Overload Monitoring vs. Payload Measurement:
Operations that profit through selling measured loads of product, such as gravel, sand, quarry materials, etc, require systems that can accurately (and are calibrated and proven to weigh what they proport to) measure the total weight of the to-be-sold load. These legal-for-trade operations require layers of accountability in the form of precise instruments that are installed onto the vehicle (weighing forks, axles – it depends on the vehicle and the operation) that display and record the accurate (within a few %’s) weight readings of the payload being measured. Operations that sell product by weight in this manner run the risk of major penalties if they do not utilise a system that is certified legal-for-trade. We cannot stress enough the importance of keeping your operations compliant.

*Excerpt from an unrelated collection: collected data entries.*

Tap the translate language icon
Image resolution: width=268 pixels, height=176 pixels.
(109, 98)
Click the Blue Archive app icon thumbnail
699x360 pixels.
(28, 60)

On the other side of the comparison are the more commonly found Chain of Responsibility specific systems that, while it might seem like they measure payload by measuring gross vehicle mass, are not legal-for-trade systems and thus are not for charge-by-weight operations. These systems, as we’ve outlined earlier in the article, do one thing and do it well: monitor your gross vehicle mass and axle weight distribution. These systems are an added layer of protection against the hazards of an overloaded vehicle: driver and road safety, major fines, penalties, and loss of license. It’s not worth the risk and we’ve seen operations come to a standstill after being caught operating an overloaded vehicle.
If your overload monitoring systems are correctly installed, calibrated, and your operators abide by the overload warning alerts, you will have the most effective layer of protection next to preventing your vehicle from moving at all. These systems coupled with effective vehicle operator training mean that your operations should not suffer infringement penalties due to overloading again.
What this has meant for our clients is:
- Peace of mind;
- Safeguarded for mass load management;
- Chain of responsibility compliance;
- Optimised payloads, and;
- Their operations are more profitable as a result.